## PASSAGE SHOWN:
************

Saturday, February 25, 2006

Ivory-billed Woodpecker Celebration 11

On Saturday afternoon, members of the Cornell team began to share information in the audience-packed banquet room. After a welcome by Project Director Ron Rohrbaugh, Project Scientist Martjan Lammertink spoke about why ivory-bills are so elusive.

The species' size places it in an elite group of large woodpeckers, those that weigh more than 400 grams, Lammertink said. The IBWO ranks as the second-largest woodpecker on Earth amidst Imperial Woodpecker, Great Slaty Woodpecker and Korean White-bellied Woodpecker. All four species occur in a narrow range of latitudes, and all are vulnerable to outside pressures on their habitat.

The species also share four distinctions:
* the need for very large areas in which to forage because of their foraging techniques
* "Big animals need big areas," Lammertink said.
* their temporary food sources (such as wood-boring beetle larvae in recently dead trees)
* their tendency to live in groups (prior to James Tanner's research, IBWOs lived in flocks as large as 12 birds)

Then Field Supervisor Elliott Swarthout took the microphone. He began on a light note by saying, "I am about to start my third spring here, and I have yet to see or hear the bird. So if you have any ideas, please let me know."

Swarthout described the two search goals:
* to find a nest or roost and "tie the bird to a physical location"
* to obtain better footage

So far, Bayou DeView within Dagmar Wildlife Management Area is the only spot with good sightings, and the team believes that the birds are nomadic and that the source population lives in White River National Wildlife Refuge, based on James Tanner's work. Swarthout said Bayou DeView receives consistent coverage by the 22 full-time searchers as well as the rotating 112 volunteers during the six-month season.

During the systematic search for cavities and bark scaling, searchers walk a grid to evaluate trees and rank any evidence, he said. Then a person or a remote, time-lapse or motion-sensitive camera monitors the tree.

************

## DATA SUPPLIED:
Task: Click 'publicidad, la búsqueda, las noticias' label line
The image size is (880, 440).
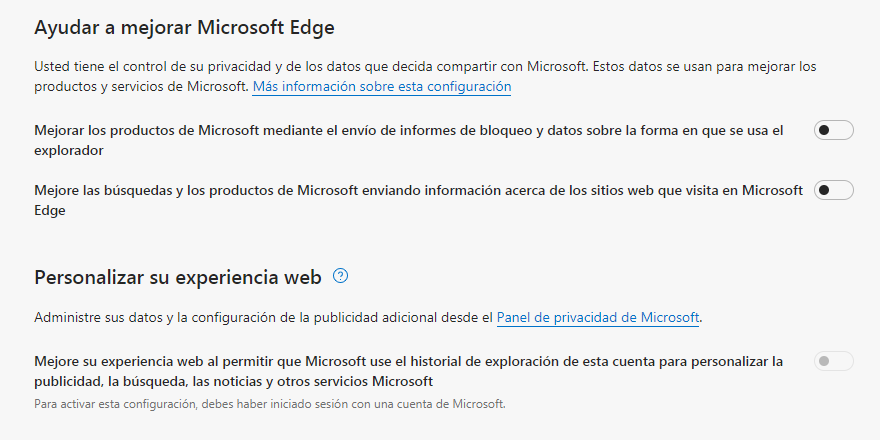Action: pos(233,382)
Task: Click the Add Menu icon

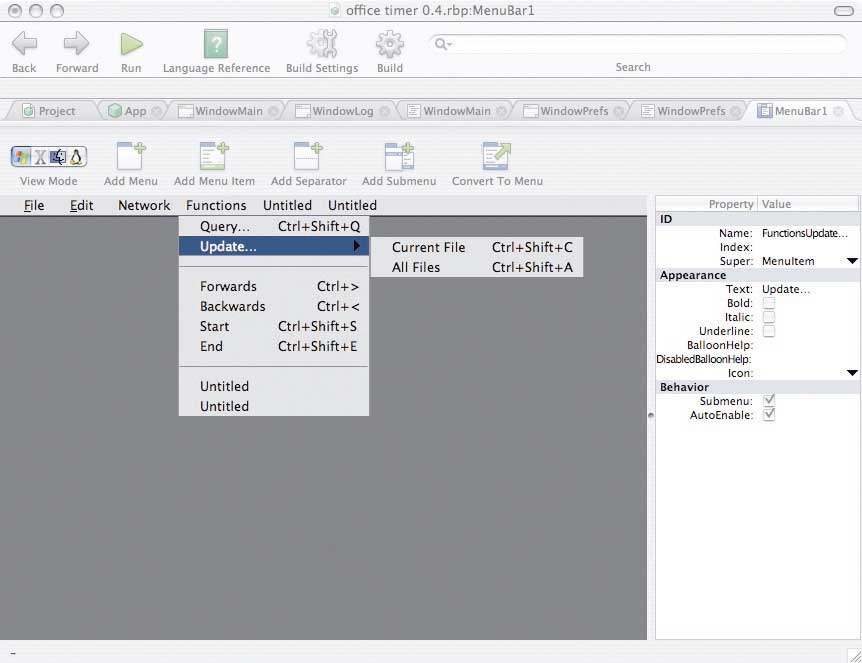Action: click(131, 157)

************

## INSTRUCTIONS:
1 – Reproduce the part of the ivory-billed woodpecker report that opens with the words containing "The species also" and closes with "recently dead trees)".
2 – In the ivory-billed woodpecker report, how many full-time searchers cover Bayou DeView?
3 – Continue the ivory-billed woodpecker report, picking up after its final sentence.
The entries have no connection to the ivory-billed woodpecker report.

## ANSWERS TO THE PROBLEMS:
1 –
The species also share four distinctions:
* the need for very large areas in which to forage because of their foraging techniques
* "Big animals need big areas," Lammertink said.
* their temporary food sources (such as wood-boring beetle larvae in recently dead trees)

2 – 22 full-time searchers

3 –
The search also uses autonomous recording units for four weeks at a time, Swarthout said. The ARUs allow the team to obtain real-time data before using manpower, and they allow for follow-up on searcher observations.

In the coming months, the search will incorporate four ultralite plans in a 50-meter staged formation. The pilots will wear helmet cameras, and one ultralite with a fixed camera will film the landscape below. "We have some pretty high hopes for these guys," Swarthout said.

Then Rohrbaugh regained the microphone to discuss the question "Does an Ivory-billed Woodpecker make a sound if no one's there to hear it?" He said the only known recordings were made in 1935, and then he played the kent recordings from the Singer Tract in Louisiana.

With the ARUs, the search team can have "ears in the forest," Rohrbaugh said. The liability is that each of the 30 ARUs can record 500 to 900 hours per week, creating a project total of approximately 17,000 hours.

To deal with that, software searches the ARU hard drives for signatures similar to that of a kent or a double-knock, he said. After playing kent calls recorded in 1935 in the Singer Tract, he played possible kents recorded on Jan. 29, 2005 in the White River NWR. Then Rohrbaugh played them back to back, prompting applause from the audience because of the similarity.

At the end of his presentation, Rohrbaugh asked for audience questions. One woman asked about keeping hunters out of the search areas because gunshots scare away birds. Rohrbaugh said that's not going to happen because there's no need to do so. In addition, hunters have maintained this habitat for years, and they're the folks who raised money to pay for habitat conservation via the Duck Stamp.

Amen.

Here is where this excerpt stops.